(Saved entries)

━━━━━━━━━━

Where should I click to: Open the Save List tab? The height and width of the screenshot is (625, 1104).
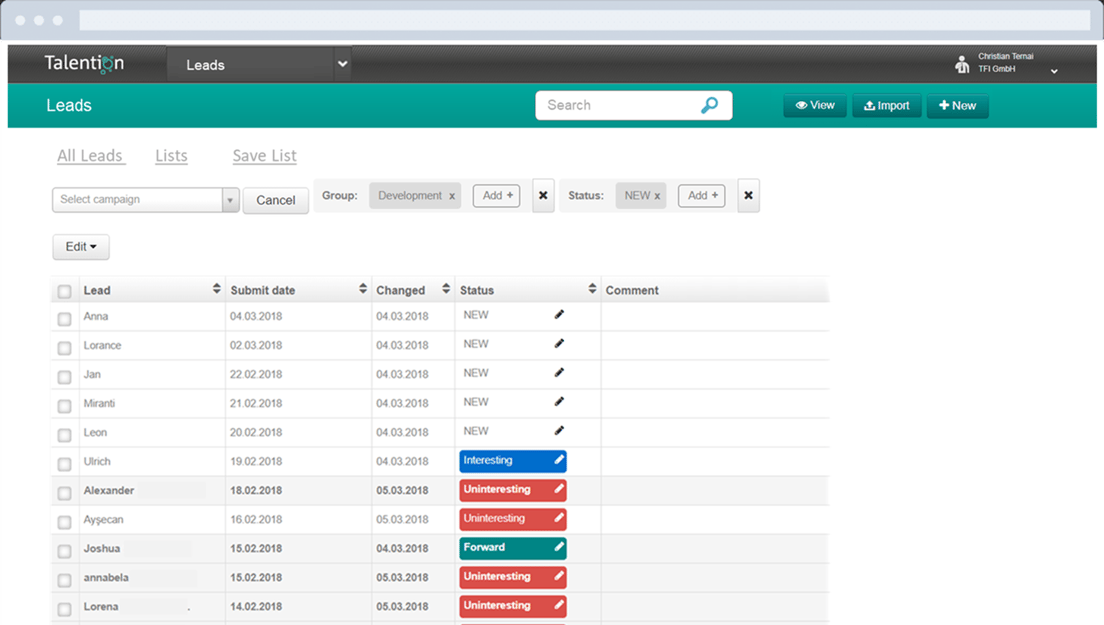[264, 156]
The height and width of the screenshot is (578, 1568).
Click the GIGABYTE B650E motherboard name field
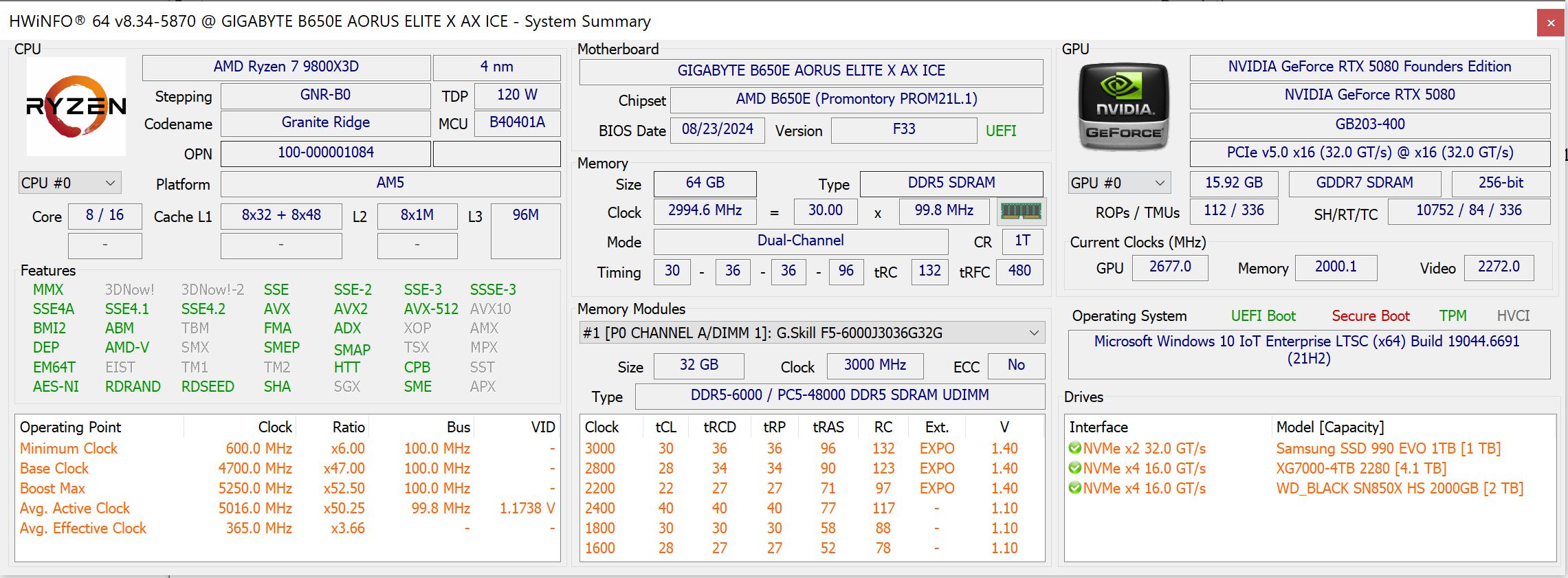coord(810,71)
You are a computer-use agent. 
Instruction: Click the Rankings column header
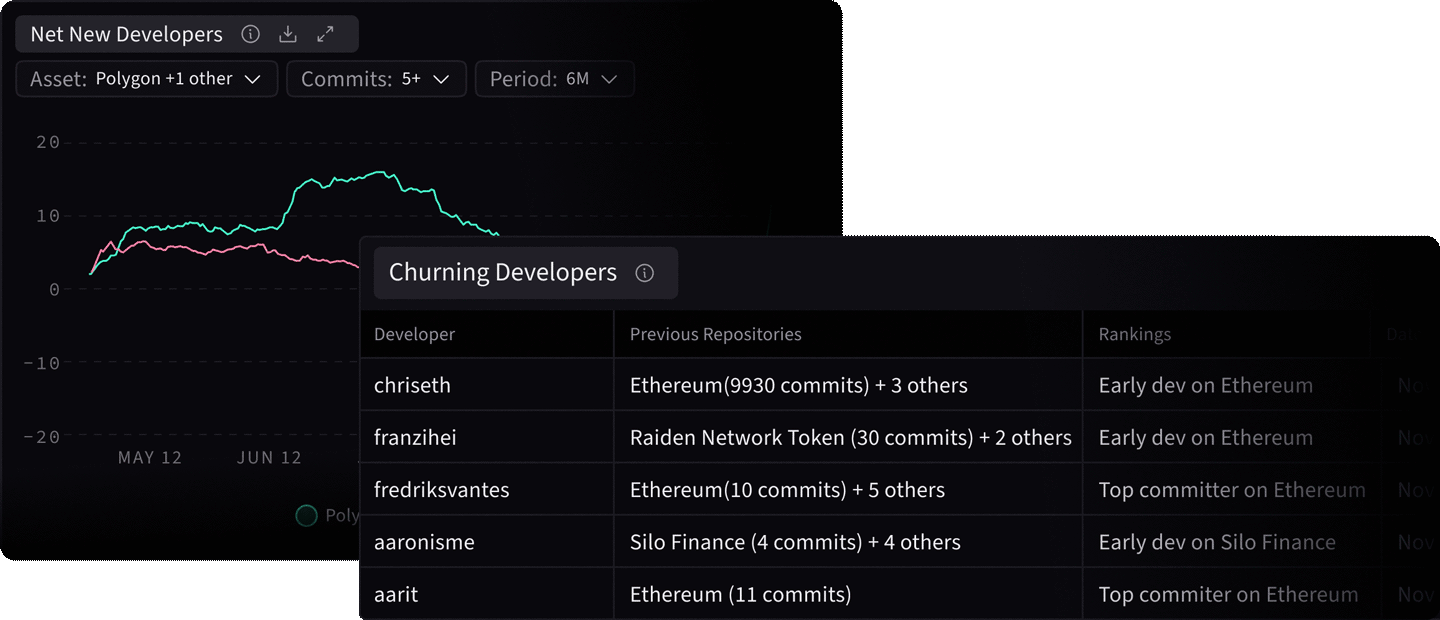click(x=1135, y=334)
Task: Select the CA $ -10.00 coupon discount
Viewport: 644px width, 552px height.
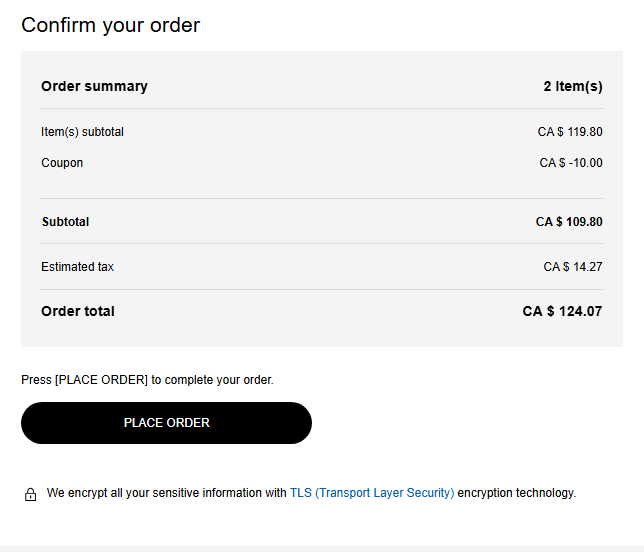Action: [571, 163]
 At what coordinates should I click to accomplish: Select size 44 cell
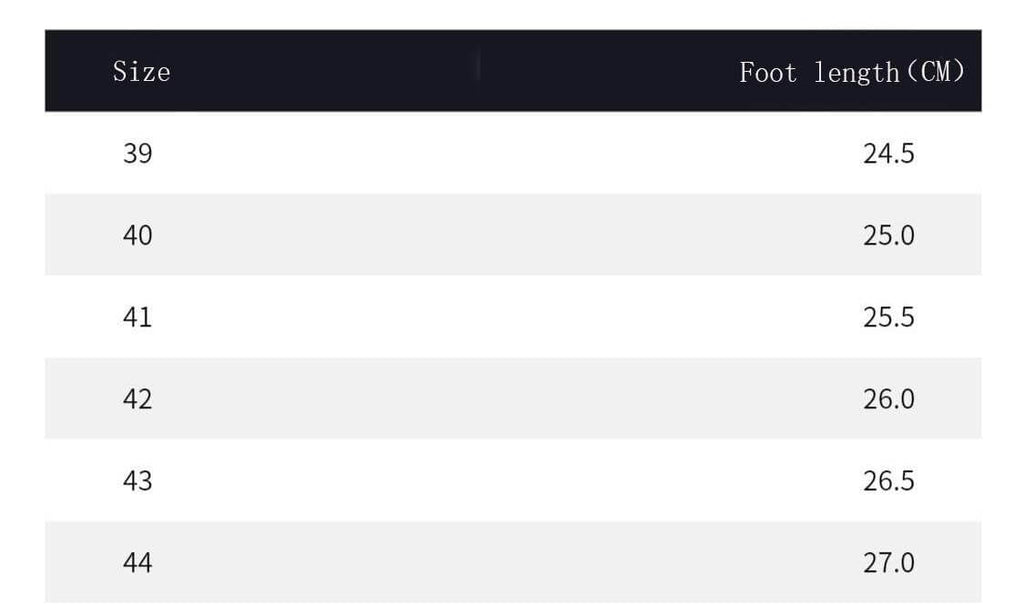(138, 563)
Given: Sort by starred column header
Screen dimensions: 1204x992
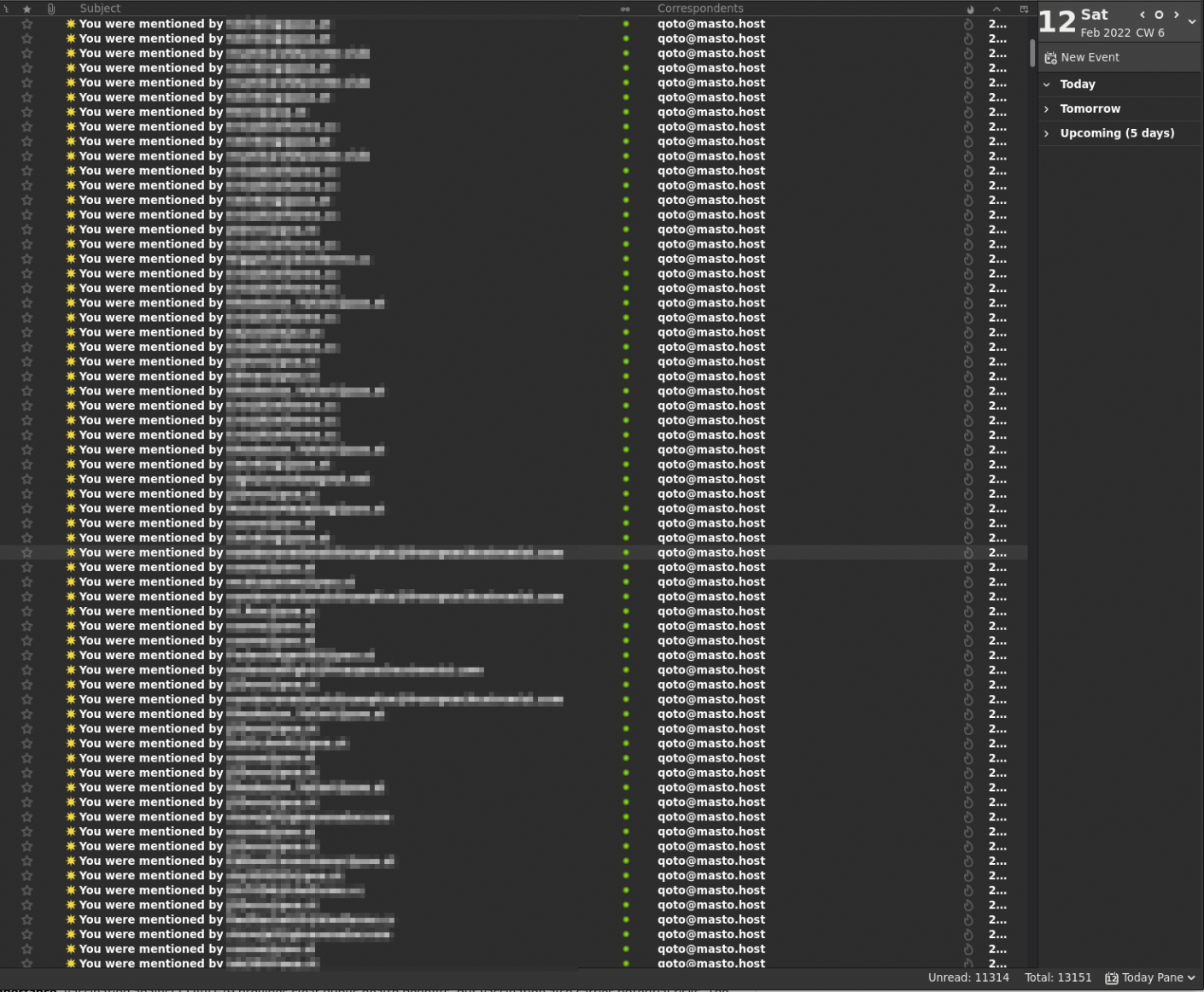Looking at the screenshot, I should [27, 9].
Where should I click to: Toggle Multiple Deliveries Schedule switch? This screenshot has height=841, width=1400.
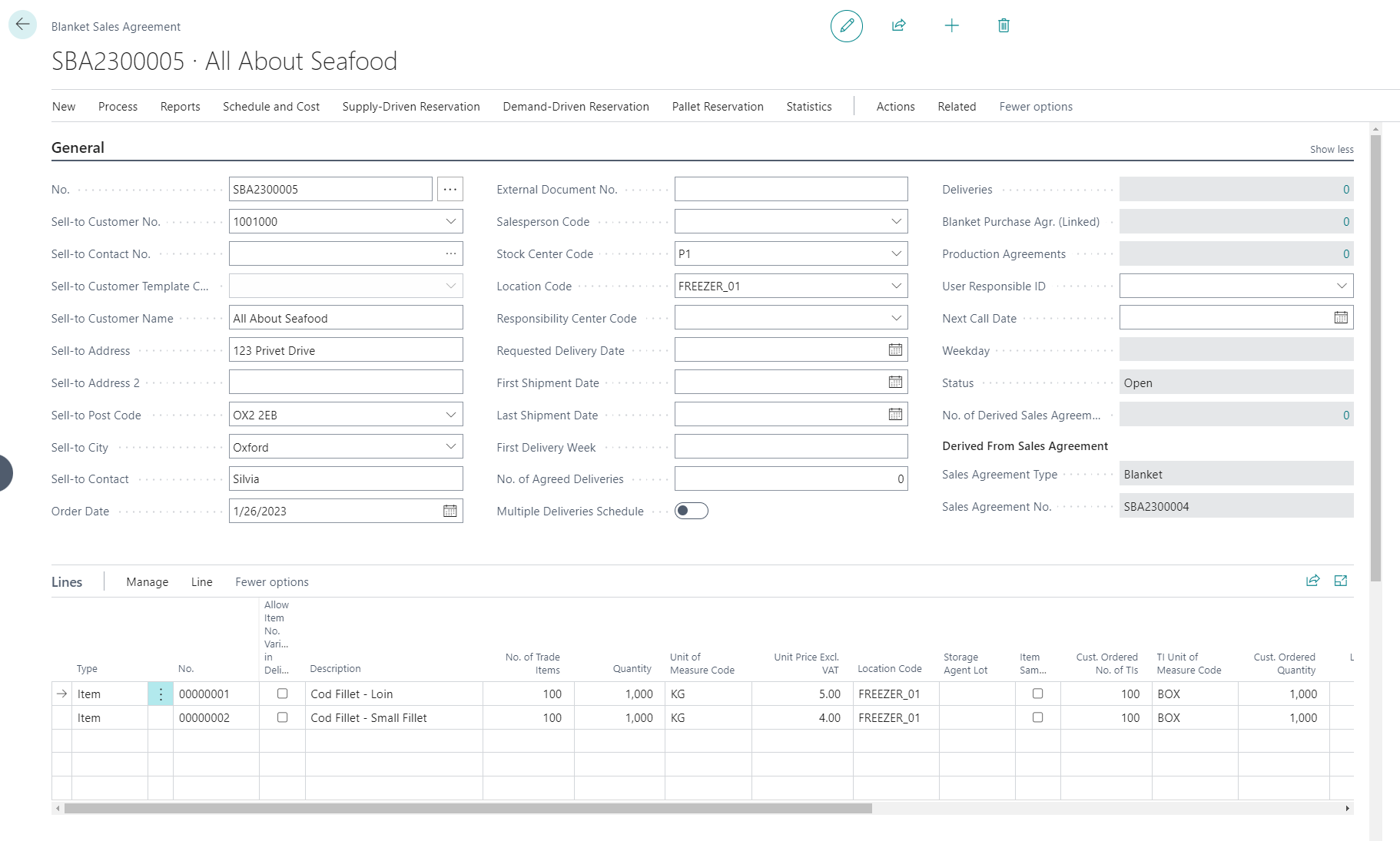coord(691,512)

━━━━━━━━━━

What the task requires:
An exact copy of every line above, minus the pictures, is the required output.

Written response:
Where should I click to: Open the Save List tab? The height and width of the screenshot is (625, 1104).
[264, 156]
The height and width of the screenshot is (578, 1568).
Click the GIGABYTE B650E motherboard name field
coord(810,71)
You are a computer-use agent. 
Instruction: Click the Rankings column header
click(x=1135, y=334)
Task: Select the CA $ -10.00 coupon discount
Viewport: 644px width, 552px height.
Action: [571, 163]
 At what coordinates should I click to accomplish: Select size 44 cell
(138, 563)
Given: Sort by starred column header
Screen dimensions: 1204x992
Looking at the screenshot, I should [27, 9].
Where should I click to: Toggle Multiple Deliveries Schedule switch? This screenshot has height=841, width=1400.
coord(691,512)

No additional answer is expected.